Many therapists prefer cognitive and behavioral therapies to drugs for treating panic disorders on the grounds that patients maintain their improvement longer and are less likely to relapse. There is evidence from recent research supporting that view. On the other hand, some patients need immediate relief and cannot tolerate the homework required by behavior therapy; and some therapists believe that panic disorder is a chronic neurophysiological malfunction, no more curable by short-term psychotherapy than manic-depressive disorder. A combination of drugs and behavior therapy may be better than either alone -- the drugs suppressing symptoms until the effects of behavior therapy can be felt.
More data needed

The long-term outcome in panic disorder is uncertain.

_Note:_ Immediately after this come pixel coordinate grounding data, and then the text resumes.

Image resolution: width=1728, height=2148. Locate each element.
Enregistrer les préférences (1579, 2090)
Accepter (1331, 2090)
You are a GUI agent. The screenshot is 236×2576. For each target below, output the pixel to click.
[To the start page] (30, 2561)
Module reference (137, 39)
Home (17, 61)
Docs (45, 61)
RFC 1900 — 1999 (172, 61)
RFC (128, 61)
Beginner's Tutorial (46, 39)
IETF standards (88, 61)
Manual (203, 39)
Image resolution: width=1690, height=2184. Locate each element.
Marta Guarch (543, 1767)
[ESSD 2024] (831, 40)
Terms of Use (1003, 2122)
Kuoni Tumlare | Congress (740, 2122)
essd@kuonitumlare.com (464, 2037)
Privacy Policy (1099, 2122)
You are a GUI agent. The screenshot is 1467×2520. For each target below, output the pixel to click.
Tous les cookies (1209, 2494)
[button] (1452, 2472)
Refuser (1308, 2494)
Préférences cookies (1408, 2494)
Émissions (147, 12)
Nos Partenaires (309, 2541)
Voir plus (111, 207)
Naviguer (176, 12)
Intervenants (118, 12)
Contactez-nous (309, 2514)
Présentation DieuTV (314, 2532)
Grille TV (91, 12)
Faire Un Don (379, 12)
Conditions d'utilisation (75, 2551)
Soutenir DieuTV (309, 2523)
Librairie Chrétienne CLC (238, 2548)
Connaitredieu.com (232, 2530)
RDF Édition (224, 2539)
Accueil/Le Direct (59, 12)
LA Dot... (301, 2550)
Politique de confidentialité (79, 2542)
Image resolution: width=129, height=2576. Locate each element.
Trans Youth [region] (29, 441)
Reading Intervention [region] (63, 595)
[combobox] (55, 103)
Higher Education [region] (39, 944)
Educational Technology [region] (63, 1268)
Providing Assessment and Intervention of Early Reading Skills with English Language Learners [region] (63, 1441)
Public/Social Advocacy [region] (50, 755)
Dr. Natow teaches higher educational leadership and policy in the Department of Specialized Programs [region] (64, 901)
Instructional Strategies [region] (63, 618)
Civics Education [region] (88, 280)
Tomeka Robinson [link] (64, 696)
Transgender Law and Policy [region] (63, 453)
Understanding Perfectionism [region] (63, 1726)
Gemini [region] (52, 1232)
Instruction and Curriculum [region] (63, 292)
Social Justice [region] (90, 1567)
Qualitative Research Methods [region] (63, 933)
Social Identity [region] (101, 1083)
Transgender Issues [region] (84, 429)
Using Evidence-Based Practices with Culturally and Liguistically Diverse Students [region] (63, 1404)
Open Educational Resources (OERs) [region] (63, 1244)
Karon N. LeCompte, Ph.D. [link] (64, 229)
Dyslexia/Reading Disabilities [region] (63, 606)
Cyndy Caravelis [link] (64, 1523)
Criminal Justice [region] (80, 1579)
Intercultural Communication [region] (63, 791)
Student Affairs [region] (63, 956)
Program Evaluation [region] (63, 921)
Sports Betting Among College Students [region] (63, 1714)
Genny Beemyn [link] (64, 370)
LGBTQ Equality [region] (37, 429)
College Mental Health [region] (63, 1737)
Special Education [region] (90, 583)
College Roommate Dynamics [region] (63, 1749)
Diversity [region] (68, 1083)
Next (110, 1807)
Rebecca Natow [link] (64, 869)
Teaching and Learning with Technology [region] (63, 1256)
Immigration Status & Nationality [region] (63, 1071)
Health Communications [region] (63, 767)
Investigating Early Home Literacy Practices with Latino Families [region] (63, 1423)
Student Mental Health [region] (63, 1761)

Many patients need more than one round of treatment. A recent survey found that at times ranging from six months to seven years after treatment, 8% to 30% of patients were entirely free of panic attacks, 18% to 64% were no longer suffering from agoraphobia, and 33% to 60% were no longer seriously impaired. Patients with a poor outcome had usually had more frequent panic attacks for a longer time. They were also more likely to be unmarried and to have suffered from major depression. Another study found that five years after a variety of treatments, 73% were considerably improved but only 12% were completely free of the disorder, and for a large minority the overall outcome was poor even though they had many fewer panic attacks. More long-term studies are needed to clarify how much and what kind of treatment is needed for patients with symptoms of different severity and different degrees of demoralization.